On Friday (May 19), the Argus printed two photos intended to show that Brighton’s major seafront parking zone on Madeira Drive was empty of cars. Copyright means we can’t publish the Argus photos but they’re on the Argus website.
However, some new photos, taken by us the following day, to match the Argus pics angle-for-angle, tell a very different story.
Why did the Argus start at 9.45am on a Thursday morning, in the middle of a school term and one of the coldest, most miserable Mays for years? Even on good days, Madeira Drive is deserted at that time. That’s why the driving schools use it: the place is empty.
So we snapped the seafront the day after the Argus article, at a time when visitors do traditionally come. And come they did.
The sun was out but it wasn’t that warm, and was clouding over as we photographed. The Argus’ own printed forecast for the day was “Cloudy becoming rainy”.
Yet what did we see? Well, certainly not a shortage of parked cars.
The place was full, whether we looked on Madeira Drive or Marine Parade above, with cars cruising up and down, searching for spaces and u-turning at Black Rock for another go.
When a space was vacated, it was filled within seconds and usually cars had to queue for the empty spaces.
This was happening all the way along Madeira Drive and above, on Marine Parade.
And if the Argus had found empty spaces at Wednesday lunchtime, using a careful camera angle, we didn’t find the same thing a few hours later the same afternoon, when our taxi tried to pull up near the Terraces Bar and Grill on Marine Parade but found the parking packed.
A sad thing about using a few carefully timed photographs to make things seem worse than they really are is the potential damage done to the city. The Brighton & Hove Green administration, Brighton & Hove City Council and The Argus all want the same thing: a city of improving quality and economic prosperity.
But to bombard readers, day in and day out, with a negative message about the city’s attraction to visitors, and to manipulate content to prove that point, does nothing to help the city’s economy or the traders who rely on visitors and tourism.
To take photos of empty spaces at a time when they can be expected to be empty, and then to present them as proof of general emptiness, damages the city and insults the paper’s readers.
In fact, there is much evidence that visitors to the city are up.
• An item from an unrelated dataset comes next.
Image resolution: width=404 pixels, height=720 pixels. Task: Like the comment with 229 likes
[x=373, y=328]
Early reports from April’s Easter weekend shows visitor numbers up, and in May, the Argus itself reported that visitors to the Pavilion and museums were up by a whopping 17%. The Brighton Festival is having a record-breaking year, city centre restaurants were full over the weekend and on Saturday the seafront was remarkably busy, despite a poor forecast and it not yet being high season.
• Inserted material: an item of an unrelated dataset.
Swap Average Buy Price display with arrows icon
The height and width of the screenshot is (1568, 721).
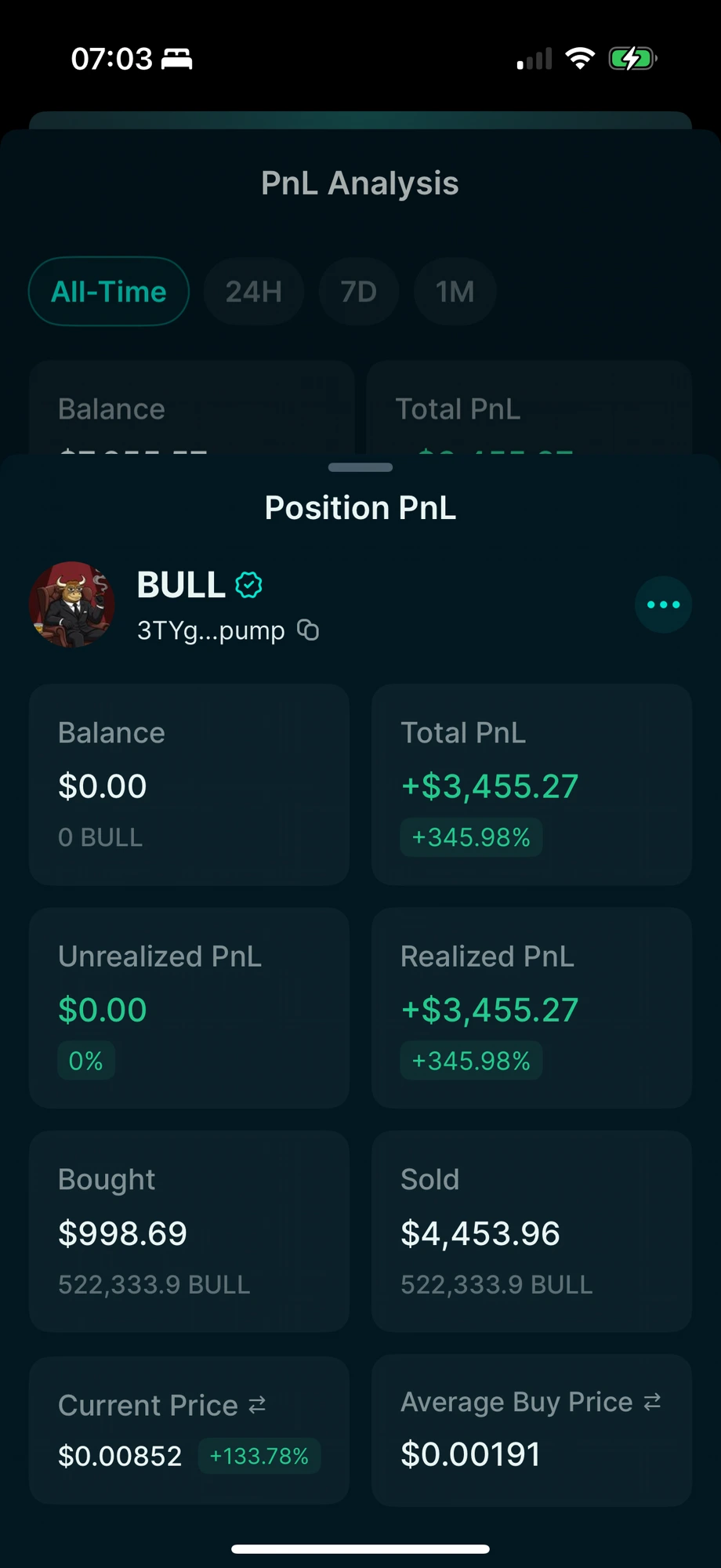pos(652,1402)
And, incidentally, even under the new parking scheme, half a day’s parking right by the pier (if you could get it) was £6. Fish, chips and diet coke for two in the same place was £13.30.
So we call on the Argus, please, to stop its negative campaigning: stop trying to run down our city and its hard-working businesses. Instead, why not work with the Greens, the Council and the tourist bodies to promote the great things Brighton & Hove offers?
Meanwhile, please, when it comes to “Park the charges” it’s time to copy Madeira Drive last weekend and Pack It In.